What you have to do:
Name every actor listed under "Starring" in the Women in Love film article below.

- Theatrical release poster
- Directed by: Ken Russell
- Screenplay by: Larry Kramer
- Based on: Women in Love 1920 novel by D. H. Lawrence
- Produced by: Larry Kramer
- Starring: Alan Bates Oliver Reed Glenda Jackson Jennie Linden Eleanor Bron
- Cinematography: Billy Williams
- Edited by: Michael Bradsell
- Music by: Georges Delerue Michael Garrett
- Production company: Brandywine Productions
- Distributed by: United Artists
- Release dates: 13 November 1969 (UK); 25 March 1970 (USA);
- Running time: 131 minutes
- Country: United Kingdom
- Language: English
- Budget: $1.6 million
- Box office: $4.5 million (Worldwide)

= Women in Love (film) =

1969 British film directed by Ken Russell

Women in Love is a 1969 British romantic drama film directed by Ken Russell and starring Alan Bates, Oliver Reed, Glenda Jackson, and Jennie Linden. The film was adapted by Larry Kramer from D. H. Lawrence's 1920 novel Women in Love. It was the first film to be released by Brandywine Productions.

The plot follows the relationships between two sisters and two men in a mining town in post-World War I England. The two couples take markedly different directions. The film explores the nature of commitment and love.

The film was nominated for four Academy Awards, with Jackson winning the Academy Award for Best Actress for her role, and the film receiving other honours.

==Plot==
The film takes place in 1920, in the Midlands mining town of Beldover. Two sisters, Ursula and Gudrun Brangwen, discuss marriage on their way to the wedding of Laura Crich, daughter of the town's wealthy mine owner, Thomas Crich, to Tibby Lupton, a naval officer. At the village's church, each sister is fascinated by a particular member of the wedding party – Gudrun by Laura's brother, Gerald, and Ursula by Gerald's best friend, Rupert Birkin. Ursula is a school teacher and Rupert is a school inspector; she remembers his visit to her classroom, interrupting her botany lesson to discourse on the sexual nature of the catkin.

The four are later brought together at a house party at the estate of Hermione Roddice, a rich woman whose relationship with Rupert is falling apart. When Hermione devises, as entertainment for her guests, a dance in the "style of the Russian ballet", Rupert becomes impatient with her pretensions and tells the pianist to play some ragtime. This sets off spontaneous dancing among the whole group which angers Hermione and makes her leave. When Rupert follows her into the next room, she smashes a glass paperweight against his head, and he staggers outside. He discards his clothes and wanders through the woods. Later, at the Criches' annual picnic, to which most of the town is invited, Ursula and Gudrun find a secluded spot, and Gudrun dances before some Highland cattle while Ursula sings "I'm Forever Blowing Bubbles". When Gerald and Rupert appear, Gerald calls Gudrun's behaviour "impossible and ridiculous", and then says he loves her. "That's one way of putting it", she replies. Ursula and Rupert wander away discussing death and love. They make love in the woods. The day ends in tragedy when Laura and Tibby drown while swimming in the lake.

Provided data:

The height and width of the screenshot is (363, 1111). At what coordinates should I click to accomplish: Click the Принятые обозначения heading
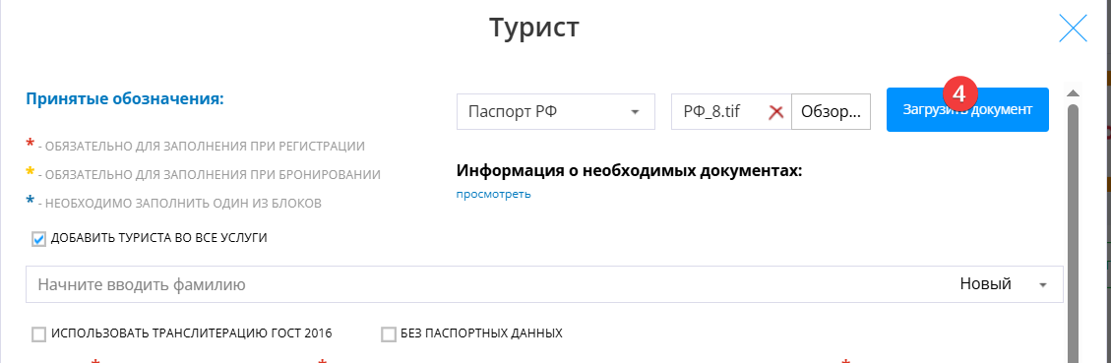click(x=125, y=98)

Solution to this problem:
Alan Bates, Oliver Reed, Glenda Jackson, Jennie Linden, Eleanor Bron